__Directions__:
A: According to the text excerpt about artist Allan McCollum below, in what year was the Individual Works series begun?
B: Pick up the piece below about Allan McCollum's art and two childhood dreams, and keep writing from the point where it stops.

__Text excerpt__:

I saw an episode the other evening which included a section on artist Allan McCollum. This was a fascinating look at a body of work that resonated very strongly with me, even though it's in a mode I do not identify with at all.

Let's look at one of his pieces a bit, and hear what he has to say about it. Then I'll explain what I'm on about:

Individual Works...series begun in 1987.

To produce the Individual Works hundreds of small shapes are casually collected from peoples' homes, supermarkets, hardware stores, and sometimes from the sidewalks: bottle-caps, jar-lids, drawer-pulls, salt-shakers, flashlights, measuring spoons, cosmetics containers, yogurt cups, earrings, push-buttons, candy-molds, garden-hose connectors, paper-weights, shade-pulls, Chinese tea-cups, cat toys, pencil sharpeners, etc. From this collection of shapes many rubber molds are produced from which replicas of these shapes can be hand-cast in plaster in large quantities, thus creating a vocabulary of shapes which can be combined to produce new shapes, and so forth. A simple numerical system is used during the production process to insure that no two finished Individual Works will ever be alike. Each unique Individual Work is hand-cast in gypsum, and hand-painted with an enamel paint. The Individual Works are usually gathered into collections of over 10,000 per collection.
Now, why is this so interesting to me? Let me tell you about a couple of dreams I had when I was very little.

In one dream, I was in a flat landscape. There was nothing superflat about it: it was a village, with trees, small hills, widely spaced houses on farms. Some of the ground had been replaced with checked red-and-white tablecloth fabric. There was a road through the town - it was a sunny day. What was flat about this landscape was that there were no mountains or oceans nearby. In fact, I was aware that this particular region retained this character - houses, streams, trees, thoroughfares, grass, tablecloth - for hundreds of thousands of miles. The extension of this landscape in space was unfathomably vast. It never strongly changed, but it never repeated either. Every point in this land was unique.

A second dream. There was a closet, with a number of shelves. Each shelf was stuffed with a variety of dolls: dolls of animals and people. If you closed this closet, and opened the door again, you would find that the dolls had been replaced with different dolls, arranged differently. A second closing and opening would produce a new set of changes - but the changes would be slightly less significant. Repeating the closing and opening action gradually reduced the changes until they were incredibly slight; a single arm of a single doll would have shifted slightly, perhaps, or a doll would rest at a mildly shifted angle. But the changes, while diminishing in degree, never ceased. There was no logical end-point to the closing and opening of this horrible door. You could keep producing changes, trivial changes growing more trivial, forever.

__Supplied entries__:
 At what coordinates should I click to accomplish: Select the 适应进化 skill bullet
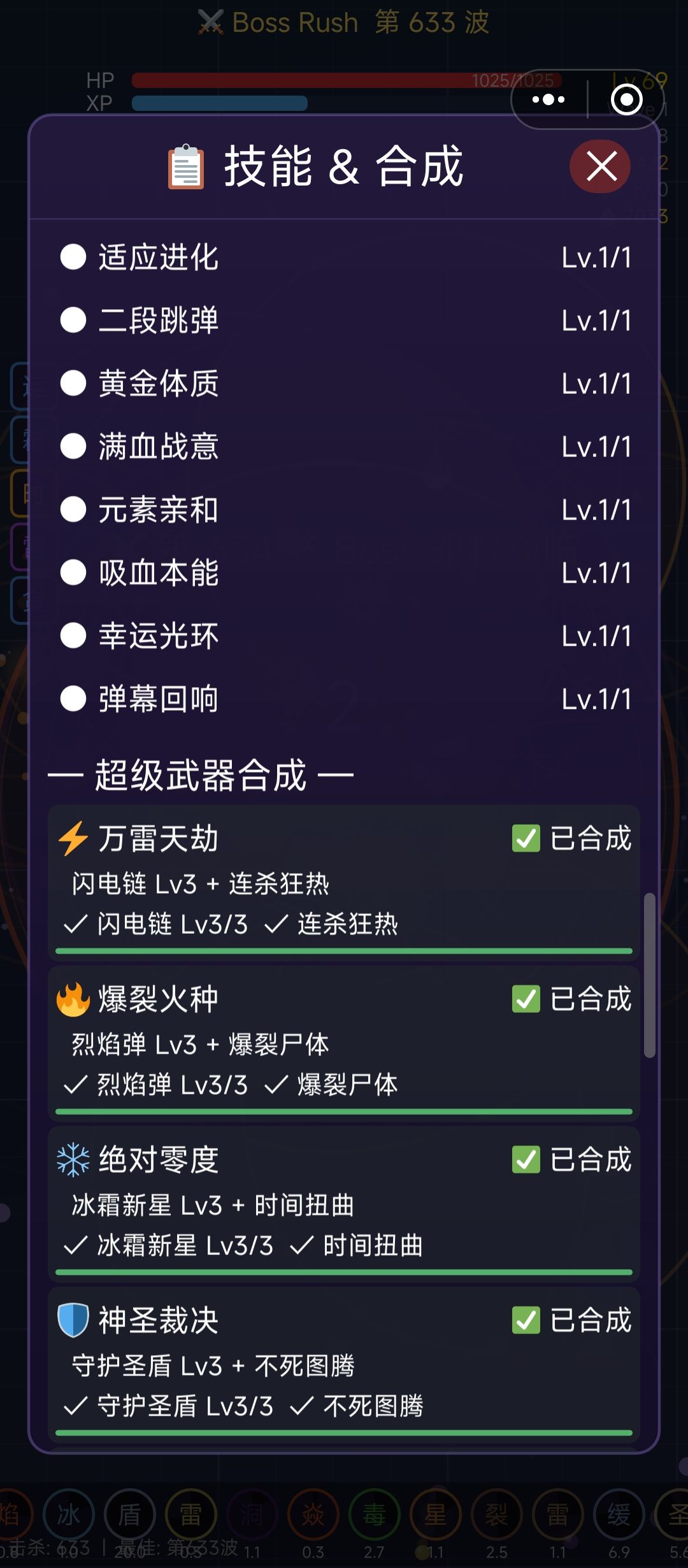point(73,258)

==

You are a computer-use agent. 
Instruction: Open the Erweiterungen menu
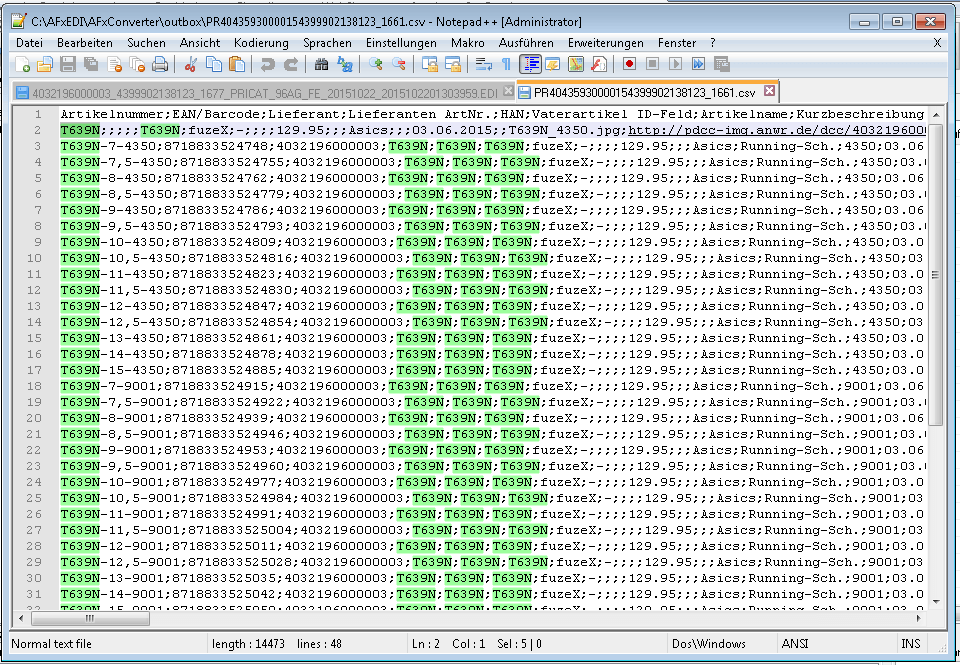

__The answers__:
A: 1987

B:
I have a deep and queasy connection with the concept of an unbounded set of objects which are all unique and yet have no meaningful differences. Consider the trilobites:

Or Stephen Wolfram's cellular automatic plane:

Or the monstrous invasive dream-parade in the movie Paprika:

Or my own fascination, documented here previously, with the sequence of the prime numbers. My friend and model Vadim, considering fashion magazines, once referred to the images they contain as "the endless procession of beautiful but meaningless forms." Perhaps I am not describing something like fashion here, but I like Vadim's phrasing very much - don't you? It is a wonderful phrasing.

It is this very topic, this hideous thing that has no start and no end, which is the subject of much of McCollum's work. In the Art:21 interview, he described his interest in using an industrial process to make unique objects. The objects should have the feel of industrial mass-production, and yet no two should be alike. To that end, he has contrived extremely clever techniques, culminating in a very ingenious computerized graphical procedure (basically sophisticated copy-pasting) which underlies his Shapes project. Here's a bit of what he writes about the project:

And here's a photograph of some of its horrifying scale:

Allan McCollum. The SHAPES Project, 2005/06. 7,056 SHAPES Monoprints, each unique. Framed digital prints, 4.25 x 5.5 inches each. Installation: Friedrich Petzel Gallery, New York, 2006.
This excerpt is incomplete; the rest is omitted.